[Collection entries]
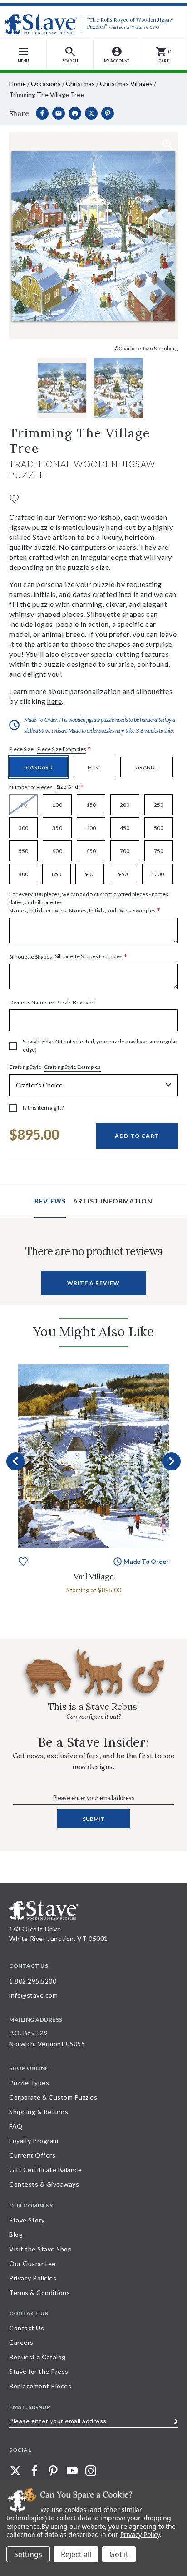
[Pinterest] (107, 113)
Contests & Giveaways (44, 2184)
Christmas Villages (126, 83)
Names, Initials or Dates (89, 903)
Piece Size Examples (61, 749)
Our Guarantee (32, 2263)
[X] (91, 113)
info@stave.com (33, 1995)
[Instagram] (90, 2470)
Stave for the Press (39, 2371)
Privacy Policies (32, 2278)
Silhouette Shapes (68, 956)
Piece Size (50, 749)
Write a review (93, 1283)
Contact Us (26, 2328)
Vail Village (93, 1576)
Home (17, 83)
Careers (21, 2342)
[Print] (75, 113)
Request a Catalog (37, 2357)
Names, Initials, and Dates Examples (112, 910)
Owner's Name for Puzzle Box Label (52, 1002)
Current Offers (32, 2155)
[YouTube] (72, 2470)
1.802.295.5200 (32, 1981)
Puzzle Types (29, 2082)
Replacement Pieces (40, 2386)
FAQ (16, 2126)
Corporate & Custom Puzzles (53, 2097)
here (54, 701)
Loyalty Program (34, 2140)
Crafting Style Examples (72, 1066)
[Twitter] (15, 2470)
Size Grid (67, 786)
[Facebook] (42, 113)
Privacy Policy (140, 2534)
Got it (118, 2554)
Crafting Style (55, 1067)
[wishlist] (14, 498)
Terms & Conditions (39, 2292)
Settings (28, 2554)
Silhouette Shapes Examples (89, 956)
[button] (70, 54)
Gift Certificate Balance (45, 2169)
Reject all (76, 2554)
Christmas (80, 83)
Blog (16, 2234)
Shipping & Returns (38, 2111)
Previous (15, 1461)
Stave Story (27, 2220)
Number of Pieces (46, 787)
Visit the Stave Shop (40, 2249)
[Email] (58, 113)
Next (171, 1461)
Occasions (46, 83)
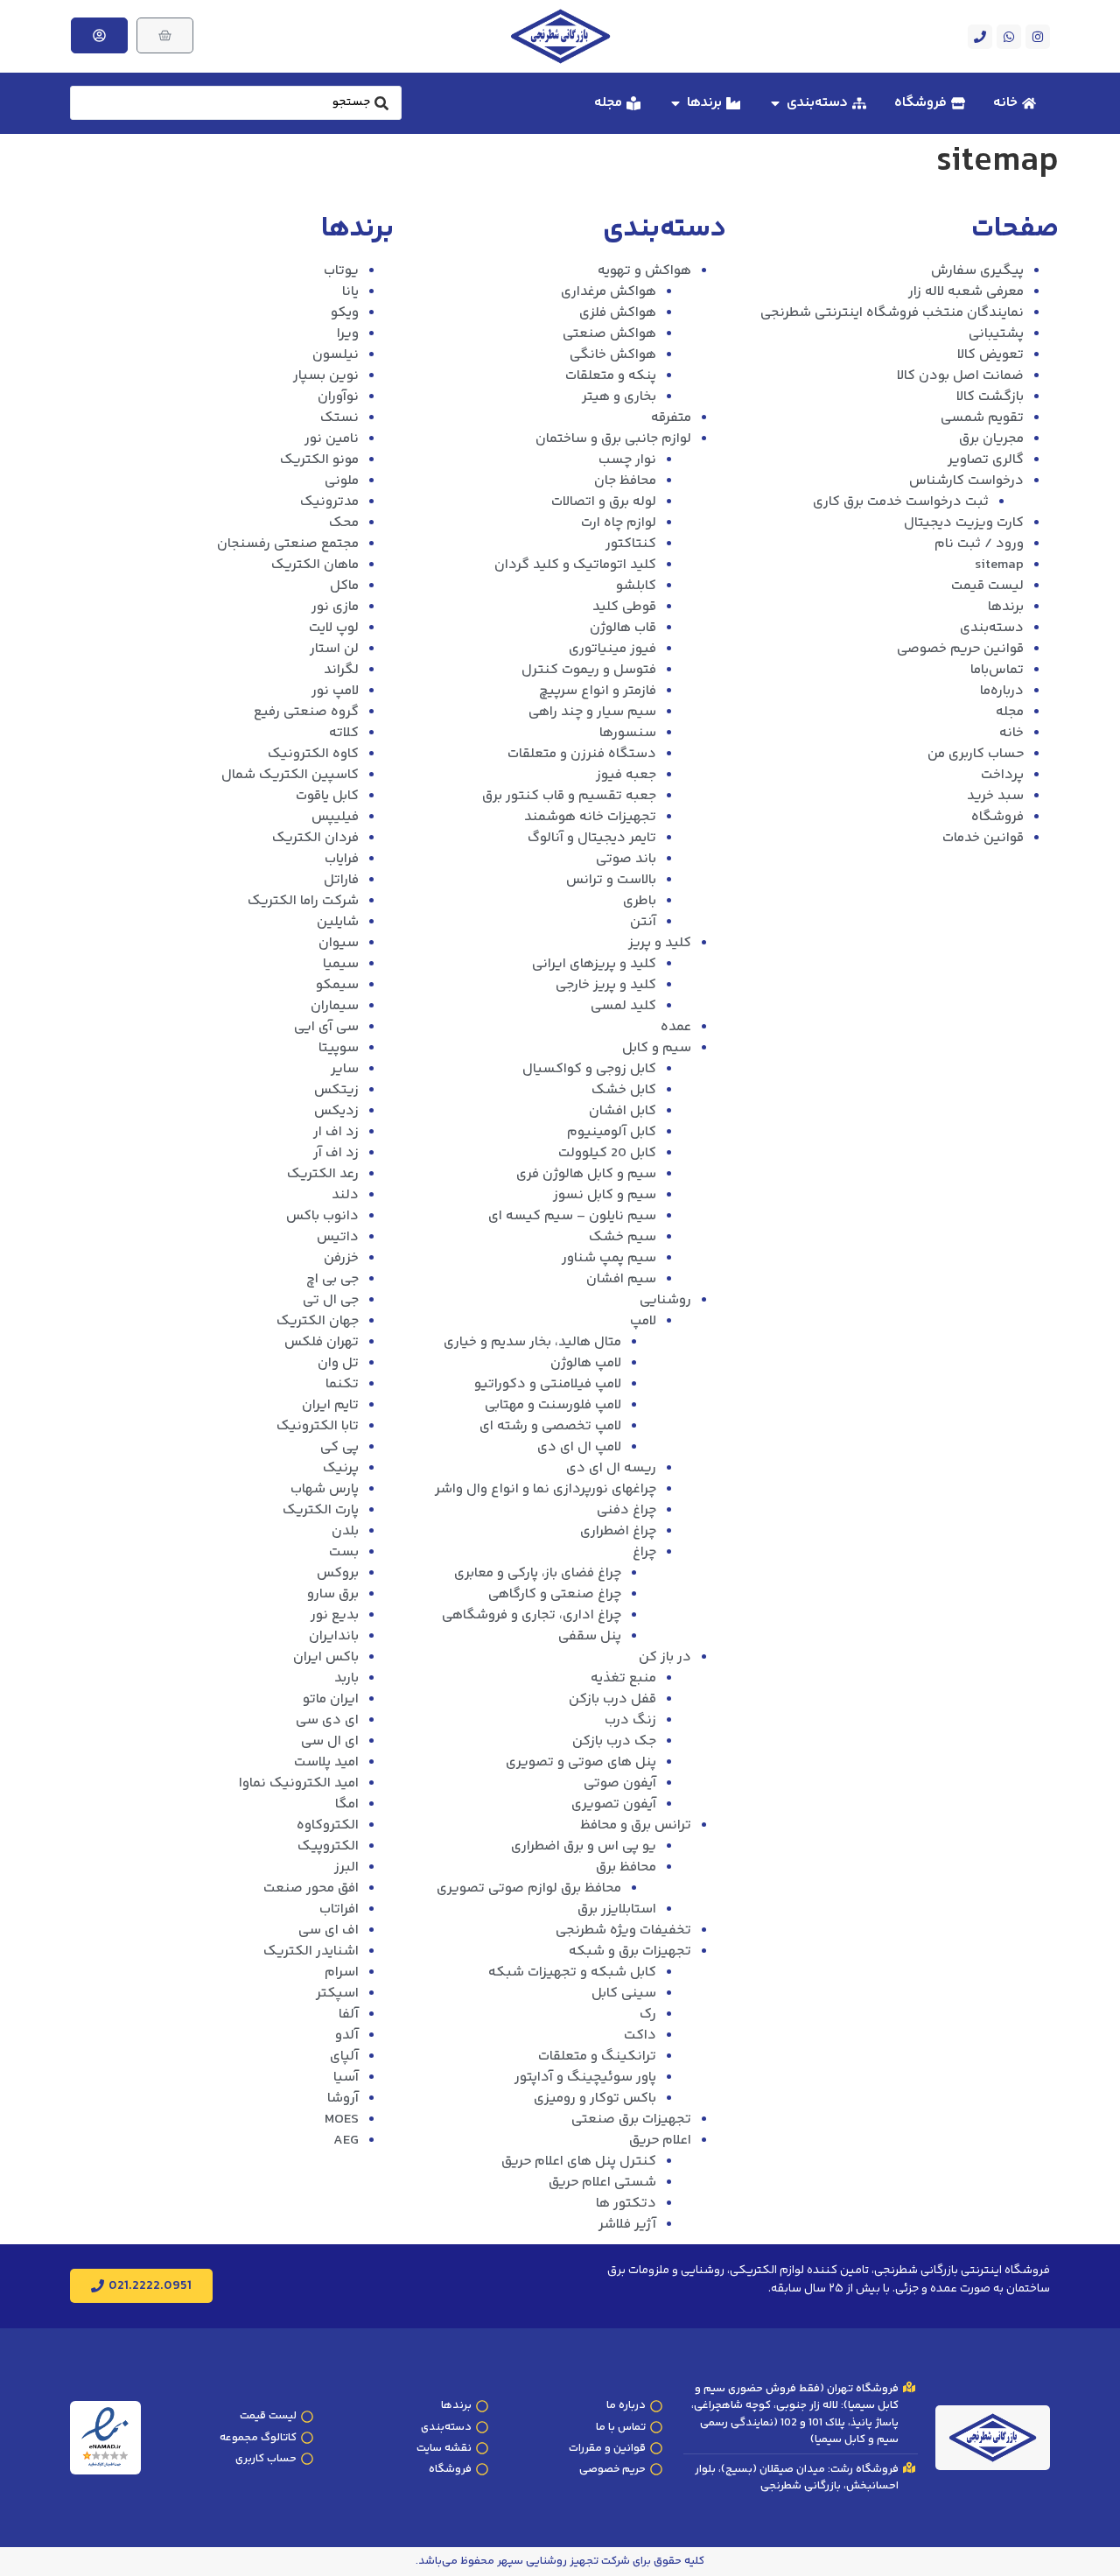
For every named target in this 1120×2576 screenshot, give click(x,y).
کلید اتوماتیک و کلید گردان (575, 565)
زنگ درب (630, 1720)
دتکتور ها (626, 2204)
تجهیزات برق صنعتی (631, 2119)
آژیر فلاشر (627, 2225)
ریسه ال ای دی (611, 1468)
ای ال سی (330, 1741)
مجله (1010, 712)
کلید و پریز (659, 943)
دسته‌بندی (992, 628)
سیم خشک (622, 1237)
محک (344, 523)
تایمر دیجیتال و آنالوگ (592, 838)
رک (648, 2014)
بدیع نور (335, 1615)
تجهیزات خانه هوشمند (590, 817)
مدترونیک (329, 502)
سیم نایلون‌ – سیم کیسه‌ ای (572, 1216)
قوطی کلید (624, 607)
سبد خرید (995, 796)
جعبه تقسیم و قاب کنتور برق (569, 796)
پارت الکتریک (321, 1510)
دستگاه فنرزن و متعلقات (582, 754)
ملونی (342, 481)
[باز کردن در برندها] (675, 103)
...
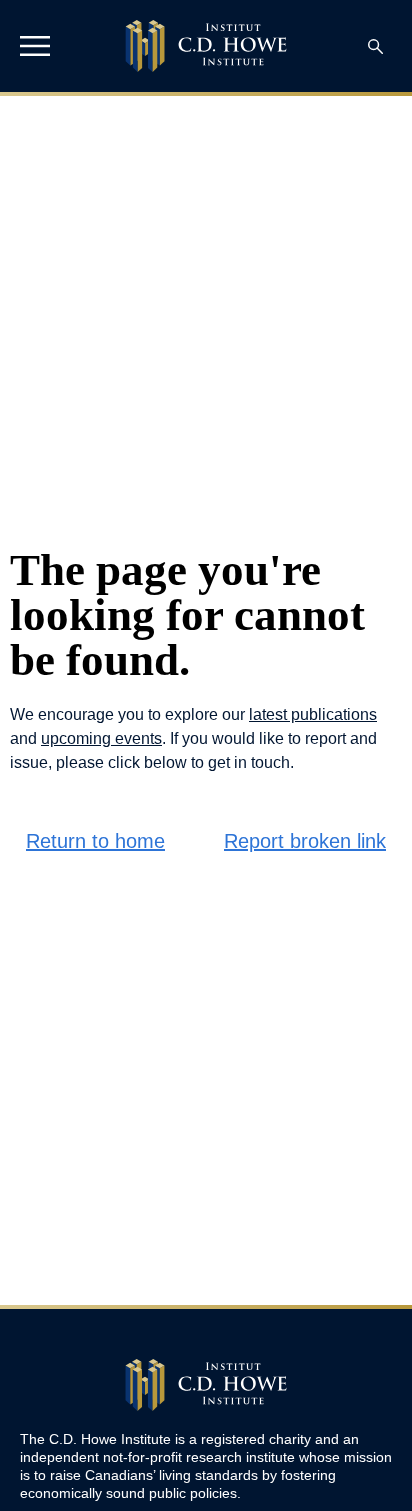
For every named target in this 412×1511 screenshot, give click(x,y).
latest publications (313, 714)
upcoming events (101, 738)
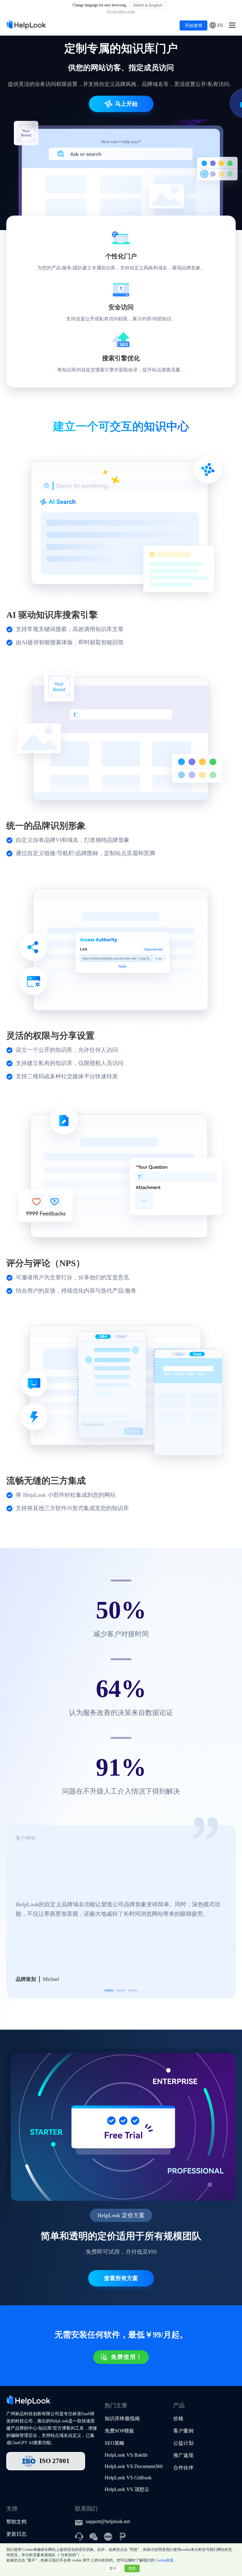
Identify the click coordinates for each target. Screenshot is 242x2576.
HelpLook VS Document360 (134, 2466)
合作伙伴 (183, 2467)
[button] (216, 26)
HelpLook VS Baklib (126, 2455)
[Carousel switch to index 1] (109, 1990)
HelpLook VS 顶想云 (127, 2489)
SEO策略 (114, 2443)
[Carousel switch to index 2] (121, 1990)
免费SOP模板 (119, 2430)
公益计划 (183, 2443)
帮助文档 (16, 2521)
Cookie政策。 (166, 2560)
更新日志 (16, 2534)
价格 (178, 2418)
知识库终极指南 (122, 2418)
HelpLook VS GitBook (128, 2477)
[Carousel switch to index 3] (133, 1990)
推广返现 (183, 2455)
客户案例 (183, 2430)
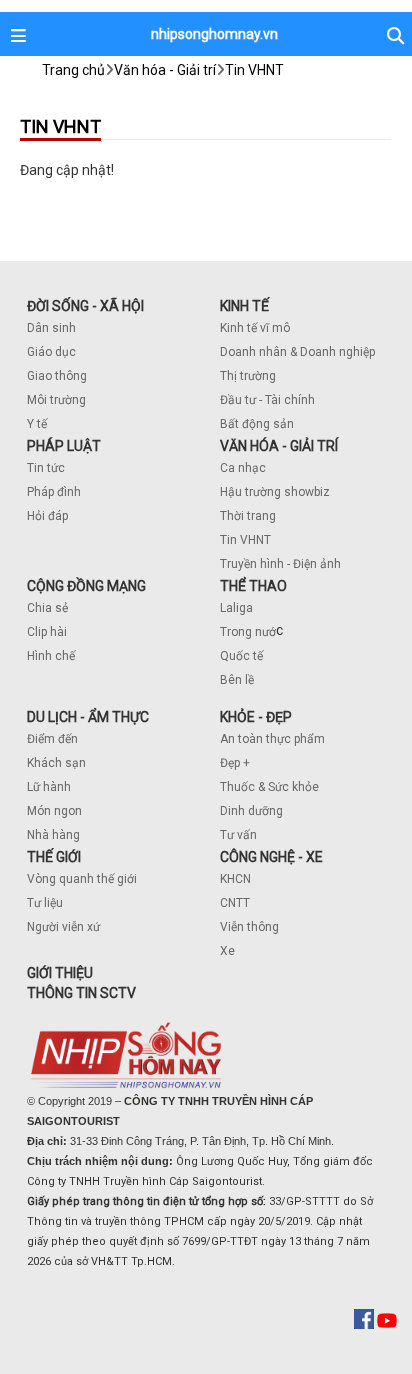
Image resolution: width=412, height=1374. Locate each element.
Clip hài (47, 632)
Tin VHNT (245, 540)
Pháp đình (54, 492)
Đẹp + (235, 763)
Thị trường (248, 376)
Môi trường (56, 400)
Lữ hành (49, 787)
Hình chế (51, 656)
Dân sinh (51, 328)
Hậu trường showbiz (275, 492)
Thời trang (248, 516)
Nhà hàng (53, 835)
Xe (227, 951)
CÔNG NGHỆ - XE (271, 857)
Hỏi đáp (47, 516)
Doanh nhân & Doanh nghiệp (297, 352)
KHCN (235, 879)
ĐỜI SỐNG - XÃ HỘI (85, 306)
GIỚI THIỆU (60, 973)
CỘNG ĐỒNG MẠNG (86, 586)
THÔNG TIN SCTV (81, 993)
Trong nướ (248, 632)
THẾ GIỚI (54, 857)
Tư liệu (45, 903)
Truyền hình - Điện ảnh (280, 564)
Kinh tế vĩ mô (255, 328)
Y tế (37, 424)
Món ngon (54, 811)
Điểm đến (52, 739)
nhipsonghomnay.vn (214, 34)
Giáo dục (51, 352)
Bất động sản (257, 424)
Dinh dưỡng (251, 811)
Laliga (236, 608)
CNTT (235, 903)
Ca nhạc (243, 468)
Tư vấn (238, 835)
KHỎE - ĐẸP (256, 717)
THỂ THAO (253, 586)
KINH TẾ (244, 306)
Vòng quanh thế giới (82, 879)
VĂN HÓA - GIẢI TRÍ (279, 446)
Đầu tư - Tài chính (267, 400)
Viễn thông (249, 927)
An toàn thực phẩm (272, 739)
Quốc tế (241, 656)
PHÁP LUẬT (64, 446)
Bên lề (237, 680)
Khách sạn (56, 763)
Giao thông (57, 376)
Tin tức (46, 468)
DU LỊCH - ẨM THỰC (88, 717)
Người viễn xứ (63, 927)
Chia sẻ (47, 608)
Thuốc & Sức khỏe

WHAT YOU HAVE TO DO | Show all lines from the data that contain "Shapes".

OUTPUT |
Silhouette Shapes (68, 956)
Silhouette Shapes Examples (89, 956)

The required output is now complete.